Ebola experimental vaccine is highly effective, trial shows
The results were so effective that 300 thousand doses were already produced although the vaccine has not been approved by any regulatory agency, yet.
Ebola is a viral hemorrhagic fever transmitted by the Ebola viruses. A tragedy had to take place to raise awareness about the condition. A deadly outbreak in West Africa in the latter part of 2014 led to 11,000 gruesome deaths, and vaccination efforts went into overdrive.
“When Ebola strikes again we will be in a much better position to offer help to affected communities, as well as protect the courageous volunteers who help control this awful disease”, he said in an emailed statement.
Guinea, along with Liberia and Sierra Leone, was one of the worst affected countries.
The trial, called “Ebola ça Suffit” – French for “Ebola that’s enough” – was led by the WHO, Guinea’s Ministry of Health, Medecins sans Frontieres, and the Norwegian Institute of Public Health, as well as other worldwide partners.
The manufacturer received a Breakthrough Therapy Designation from the United States Food and Drug Administration (FDA) and PRIME status from the European Medicines Agency.
Although the results are recent, the vaccine was developed over a decade ago. The results of this trial were released in The Lancet on Thursday. A total of 11,841 participated, 5,837 of whom received the vaccine.
According to the report, vaccinating only 52.1 percent of the participants was still 70.1 percent effective in preventing the spread of Ebola.
The researchers tracked down every person who may have been in contact with a case, including family members and friends.

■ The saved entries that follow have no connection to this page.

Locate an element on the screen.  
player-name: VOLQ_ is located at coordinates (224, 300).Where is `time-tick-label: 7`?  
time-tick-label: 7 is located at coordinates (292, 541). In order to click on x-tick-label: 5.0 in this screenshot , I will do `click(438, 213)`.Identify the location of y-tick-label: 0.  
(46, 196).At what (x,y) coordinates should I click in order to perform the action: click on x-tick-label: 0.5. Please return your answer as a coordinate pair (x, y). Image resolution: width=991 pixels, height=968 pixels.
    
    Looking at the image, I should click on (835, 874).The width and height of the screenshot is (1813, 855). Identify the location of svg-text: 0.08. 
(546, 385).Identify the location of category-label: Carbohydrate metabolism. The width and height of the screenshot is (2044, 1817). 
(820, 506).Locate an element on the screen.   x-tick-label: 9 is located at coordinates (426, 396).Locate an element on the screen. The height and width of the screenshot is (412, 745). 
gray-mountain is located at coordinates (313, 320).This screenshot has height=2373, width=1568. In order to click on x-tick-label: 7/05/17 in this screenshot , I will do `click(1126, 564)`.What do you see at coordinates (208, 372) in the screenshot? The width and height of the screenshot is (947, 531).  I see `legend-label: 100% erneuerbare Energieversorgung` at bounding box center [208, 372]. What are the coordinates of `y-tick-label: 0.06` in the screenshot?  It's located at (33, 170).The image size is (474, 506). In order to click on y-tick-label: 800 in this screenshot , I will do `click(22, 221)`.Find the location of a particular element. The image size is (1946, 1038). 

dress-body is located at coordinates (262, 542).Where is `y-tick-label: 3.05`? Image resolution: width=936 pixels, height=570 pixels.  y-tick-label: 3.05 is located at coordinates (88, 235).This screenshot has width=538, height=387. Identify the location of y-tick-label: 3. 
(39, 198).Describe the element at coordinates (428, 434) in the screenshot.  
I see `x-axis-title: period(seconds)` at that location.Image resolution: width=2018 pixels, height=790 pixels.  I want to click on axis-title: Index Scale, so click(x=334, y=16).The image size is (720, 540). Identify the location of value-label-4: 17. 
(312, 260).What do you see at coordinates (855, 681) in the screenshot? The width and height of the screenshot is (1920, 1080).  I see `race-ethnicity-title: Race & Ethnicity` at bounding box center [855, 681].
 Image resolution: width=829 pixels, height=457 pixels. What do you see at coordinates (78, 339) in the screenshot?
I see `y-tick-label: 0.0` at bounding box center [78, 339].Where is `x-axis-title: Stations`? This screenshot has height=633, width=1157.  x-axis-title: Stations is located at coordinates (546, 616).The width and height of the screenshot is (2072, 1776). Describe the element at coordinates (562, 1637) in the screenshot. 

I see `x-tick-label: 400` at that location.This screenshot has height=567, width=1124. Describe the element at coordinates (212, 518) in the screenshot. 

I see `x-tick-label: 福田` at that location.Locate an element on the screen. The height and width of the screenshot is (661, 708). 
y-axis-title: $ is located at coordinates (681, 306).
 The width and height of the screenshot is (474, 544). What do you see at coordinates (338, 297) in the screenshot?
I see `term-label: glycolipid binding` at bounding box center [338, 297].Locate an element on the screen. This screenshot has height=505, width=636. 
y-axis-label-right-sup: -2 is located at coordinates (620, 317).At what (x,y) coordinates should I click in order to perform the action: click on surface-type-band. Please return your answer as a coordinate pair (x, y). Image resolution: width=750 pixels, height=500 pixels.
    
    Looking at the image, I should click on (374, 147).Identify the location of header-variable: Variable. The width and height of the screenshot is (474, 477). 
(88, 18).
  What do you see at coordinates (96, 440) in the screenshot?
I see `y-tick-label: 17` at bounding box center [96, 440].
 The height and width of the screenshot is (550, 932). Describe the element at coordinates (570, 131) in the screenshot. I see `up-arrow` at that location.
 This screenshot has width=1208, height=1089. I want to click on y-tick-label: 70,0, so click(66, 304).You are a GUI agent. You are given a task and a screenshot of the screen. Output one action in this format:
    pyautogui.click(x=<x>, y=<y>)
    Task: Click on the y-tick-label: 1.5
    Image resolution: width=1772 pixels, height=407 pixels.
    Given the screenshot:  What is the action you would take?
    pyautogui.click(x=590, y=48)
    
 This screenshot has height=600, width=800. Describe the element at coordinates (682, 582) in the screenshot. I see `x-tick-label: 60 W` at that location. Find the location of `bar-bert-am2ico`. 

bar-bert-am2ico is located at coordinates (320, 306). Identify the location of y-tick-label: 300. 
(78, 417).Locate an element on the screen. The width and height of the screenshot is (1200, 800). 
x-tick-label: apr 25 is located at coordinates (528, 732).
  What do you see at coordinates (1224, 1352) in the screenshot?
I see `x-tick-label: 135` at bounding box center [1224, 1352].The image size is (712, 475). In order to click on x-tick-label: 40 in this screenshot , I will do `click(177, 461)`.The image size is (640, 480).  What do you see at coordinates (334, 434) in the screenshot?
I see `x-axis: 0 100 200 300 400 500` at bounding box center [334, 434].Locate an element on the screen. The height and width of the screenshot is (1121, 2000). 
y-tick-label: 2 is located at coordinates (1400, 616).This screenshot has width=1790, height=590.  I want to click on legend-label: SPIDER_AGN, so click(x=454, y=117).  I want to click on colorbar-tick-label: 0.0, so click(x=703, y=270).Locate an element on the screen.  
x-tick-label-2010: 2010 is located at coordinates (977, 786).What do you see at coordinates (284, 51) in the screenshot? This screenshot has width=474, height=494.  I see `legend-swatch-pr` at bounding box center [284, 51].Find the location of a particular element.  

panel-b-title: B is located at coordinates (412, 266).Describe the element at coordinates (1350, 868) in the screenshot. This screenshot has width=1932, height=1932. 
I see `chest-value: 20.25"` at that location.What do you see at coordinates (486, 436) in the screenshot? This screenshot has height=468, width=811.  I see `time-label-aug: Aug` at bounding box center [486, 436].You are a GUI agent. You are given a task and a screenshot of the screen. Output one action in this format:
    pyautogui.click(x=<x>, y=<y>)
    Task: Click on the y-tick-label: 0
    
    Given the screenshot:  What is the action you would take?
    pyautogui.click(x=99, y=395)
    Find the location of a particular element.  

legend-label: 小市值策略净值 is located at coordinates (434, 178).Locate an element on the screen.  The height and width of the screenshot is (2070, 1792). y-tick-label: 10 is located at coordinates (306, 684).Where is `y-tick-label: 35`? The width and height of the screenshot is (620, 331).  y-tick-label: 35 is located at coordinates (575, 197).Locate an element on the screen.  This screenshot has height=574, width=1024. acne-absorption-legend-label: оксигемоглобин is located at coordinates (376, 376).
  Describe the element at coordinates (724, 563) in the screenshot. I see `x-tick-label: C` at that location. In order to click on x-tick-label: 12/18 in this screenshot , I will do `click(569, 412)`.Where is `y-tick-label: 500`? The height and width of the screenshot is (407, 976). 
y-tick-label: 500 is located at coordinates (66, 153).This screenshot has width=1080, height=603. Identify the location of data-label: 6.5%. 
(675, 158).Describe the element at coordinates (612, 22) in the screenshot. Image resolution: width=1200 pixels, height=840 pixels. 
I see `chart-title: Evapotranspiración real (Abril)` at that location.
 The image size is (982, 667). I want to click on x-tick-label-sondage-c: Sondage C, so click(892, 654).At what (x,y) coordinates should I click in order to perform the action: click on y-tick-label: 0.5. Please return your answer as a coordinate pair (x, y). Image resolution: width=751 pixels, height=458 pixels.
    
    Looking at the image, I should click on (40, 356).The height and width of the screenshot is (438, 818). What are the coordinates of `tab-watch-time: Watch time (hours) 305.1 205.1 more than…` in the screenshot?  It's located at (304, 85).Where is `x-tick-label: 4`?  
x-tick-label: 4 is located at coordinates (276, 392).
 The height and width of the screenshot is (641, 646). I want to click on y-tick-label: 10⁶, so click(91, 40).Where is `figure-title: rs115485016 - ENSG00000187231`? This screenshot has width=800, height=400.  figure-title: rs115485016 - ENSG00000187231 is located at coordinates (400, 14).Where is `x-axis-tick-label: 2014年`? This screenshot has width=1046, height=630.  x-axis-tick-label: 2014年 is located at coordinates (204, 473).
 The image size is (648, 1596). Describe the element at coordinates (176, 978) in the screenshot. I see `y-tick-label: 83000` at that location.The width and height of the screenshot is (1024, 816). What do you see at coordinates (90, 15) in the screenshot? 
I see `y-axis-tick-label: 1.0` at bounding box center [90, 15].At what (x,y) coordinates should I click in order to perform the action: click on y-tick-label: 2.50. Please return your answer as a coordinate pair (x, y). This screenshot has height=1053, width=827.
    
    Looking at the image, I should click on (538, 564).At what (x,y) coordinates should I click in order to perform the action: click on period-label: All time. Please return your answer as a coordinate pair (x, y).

The trial also shows that unvaccinated people in the rings were indirectly protected from Ebola virus using this approach, commonly referred to as herd immunity. It is made of a vesicular stomatitis virus – a disease that sickens cattle but does not typically infect humans – spliced with the gene coding of an Ebola virus surface protein that causes the immune system to create antibodies. Ten days or more later, no Ebola cases were recorded in the group. It’s now being developed and manufactured by Merck, one of the largest pharmaceutical companies in the world. But hopefully news of a successful vaccine subsides that fear on the off chance that there’s another outbreak – in another USA city. Of course, 100% seems a bit extreme, but NPR notes that by comparison, the flu vaccine was approximately 50% effective as recently as previous year.
“Vaccine efficacy was 100 per cent”, the scientists behind the rVSV-ZEBOV vaccine wrote in their paper.
Thomas Monath, NewLink’s chief scientific officer for infectious diseases, said the vaccine’s success should mean the world will never see another widespread Ebola epidemic.